● **Task item**
As soon as the line containing "Past Facilities (141, 126)" appears in the material below, start returning lines exactly, and end with the line containing "Sports Equipment (188, 228)".

● **Exercise material**
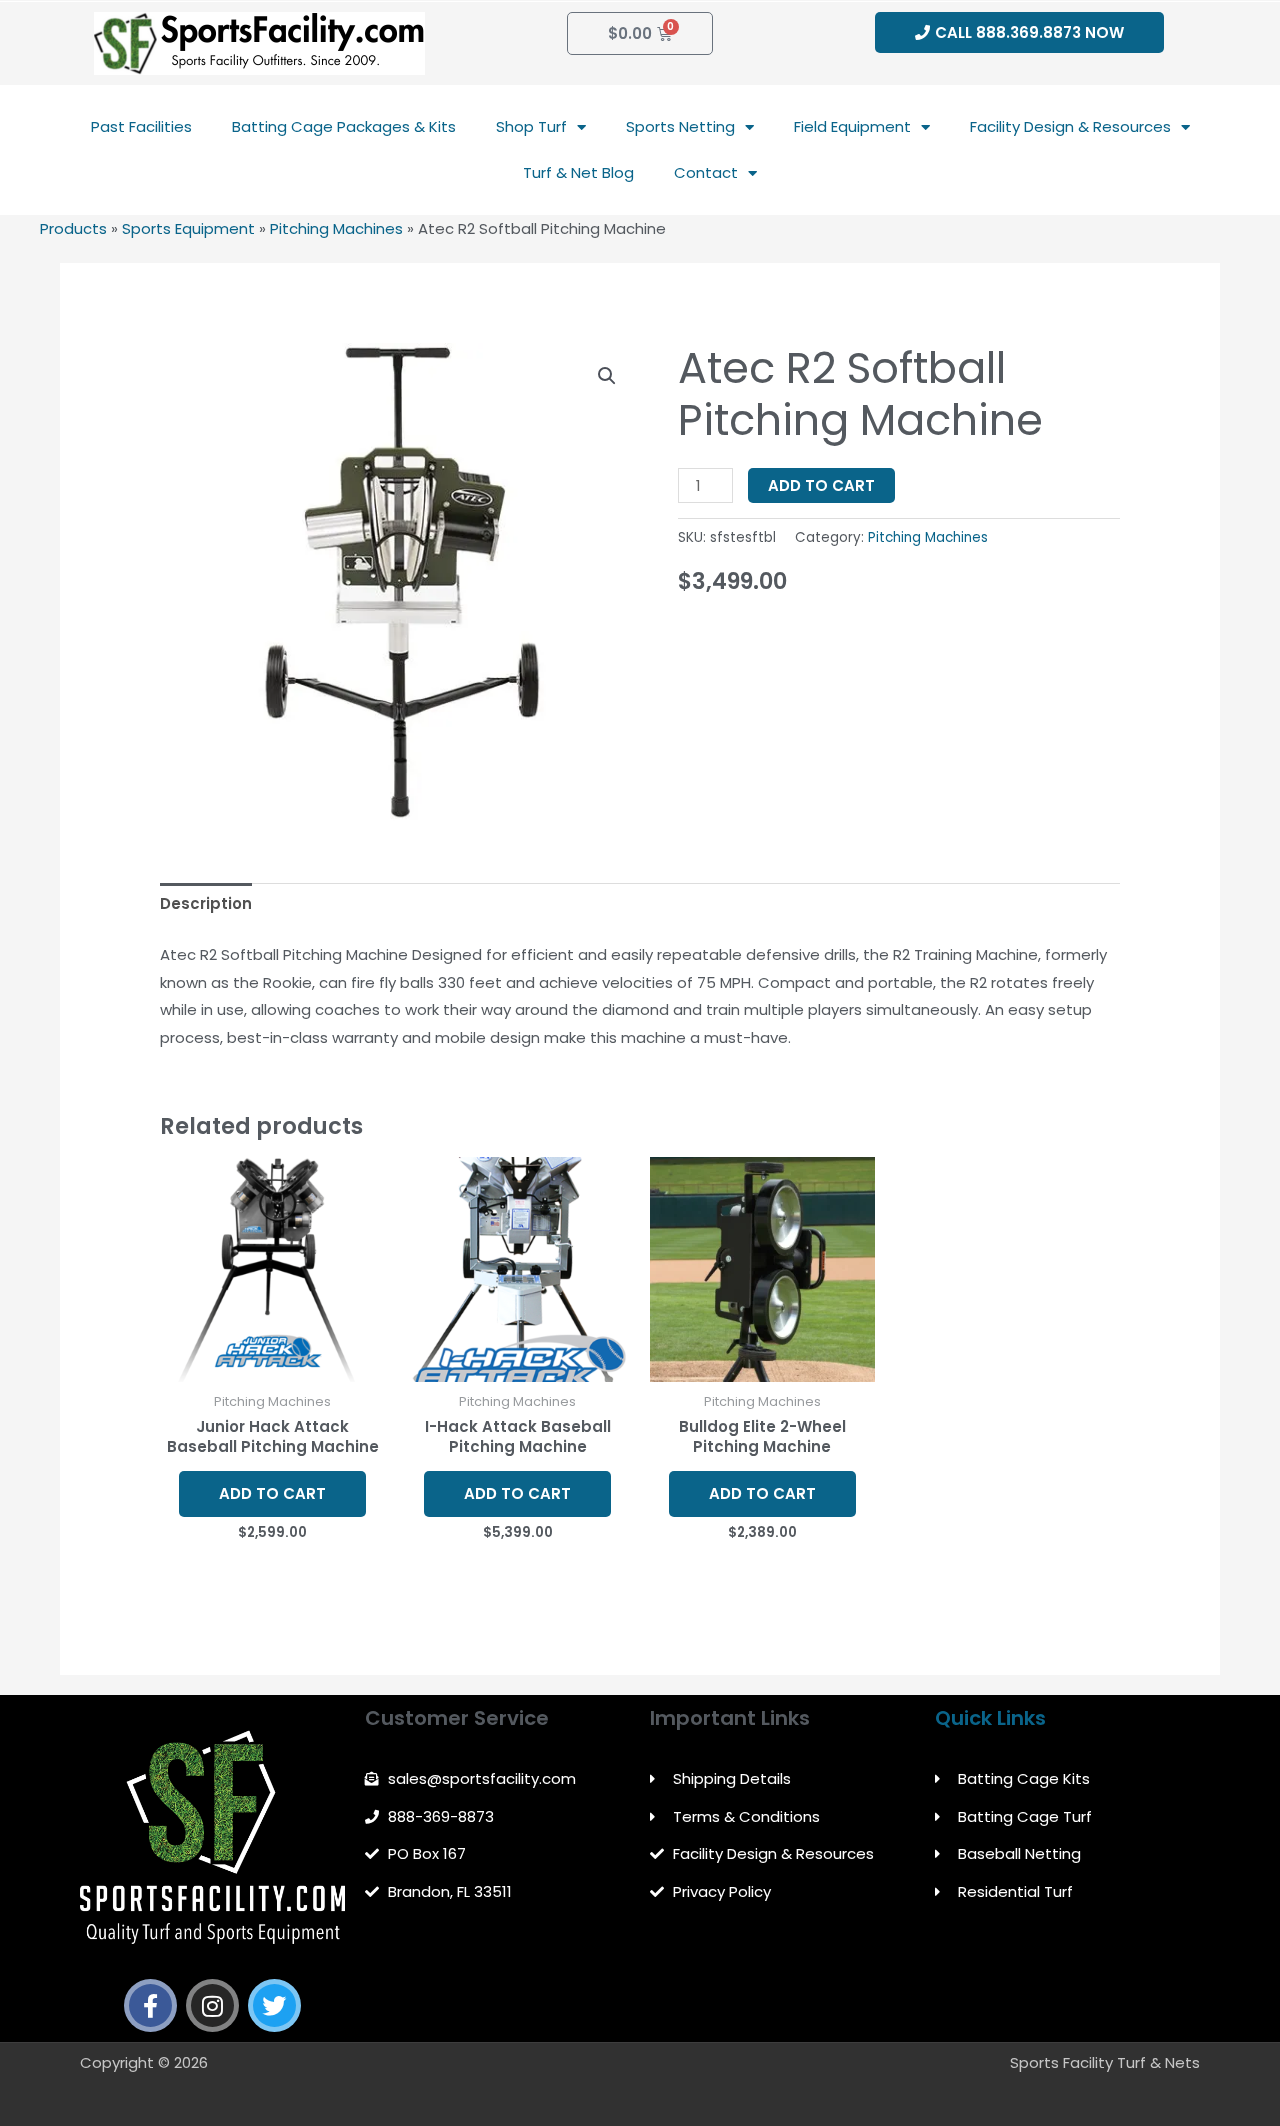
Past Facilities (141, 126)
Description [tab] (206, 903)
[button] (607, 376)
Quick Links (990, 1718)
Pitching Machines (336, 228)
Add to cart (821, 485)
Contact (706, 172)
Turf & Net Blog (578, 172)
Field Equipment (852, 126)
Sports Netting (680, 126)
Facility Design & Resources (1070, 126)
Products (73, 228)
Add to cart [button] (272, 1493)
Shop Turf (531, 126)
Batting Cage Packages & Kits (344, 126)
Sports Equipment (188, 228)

--

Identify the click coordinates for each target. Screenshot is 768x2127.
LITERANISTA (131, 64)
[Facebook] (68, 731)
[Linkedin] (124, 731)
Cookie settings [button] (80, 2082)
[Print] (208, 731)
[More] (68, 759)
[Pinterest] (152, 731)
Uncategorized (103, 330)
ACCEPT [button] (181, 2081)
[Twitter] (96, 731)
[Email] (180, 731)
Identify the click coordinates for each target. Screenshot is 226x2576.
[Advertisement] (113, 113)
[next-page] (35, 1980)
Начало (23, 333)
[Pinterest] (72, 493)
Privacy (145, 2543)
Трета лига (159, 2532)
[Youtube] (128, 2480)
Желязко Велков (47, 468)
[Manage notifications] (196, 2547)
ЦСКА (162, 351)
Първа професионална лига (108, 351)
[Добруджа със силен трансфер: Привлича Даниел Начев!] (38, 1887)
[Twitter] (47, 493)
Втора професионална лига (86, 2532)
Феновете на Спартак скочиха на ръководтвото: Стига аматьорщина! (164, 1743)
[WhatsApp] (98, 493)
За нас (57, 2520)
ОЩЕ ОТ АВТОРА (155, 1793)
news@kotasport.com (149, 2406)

● **Answer to this task**
Past Facilities (141, 126)
Description [tab] (206, 903)
[button] (607, 376)
Quick Links (990, 1718)
Pitching Machines (336, 228)
Add to cart (821, 485)
Contact (706, 172)
Turf & Net Blog (578, 172)
Field Equipment (852, 126)
Sports Netting (680, 126)
Facility Design & Resources (1070, 126)
Products (73, 228)
Add to cart [button] (272, 1493)
Shop Turf (531, 126)
Batting Cage Packages & Kits (344, 126)
Sports Equipment (188, 228)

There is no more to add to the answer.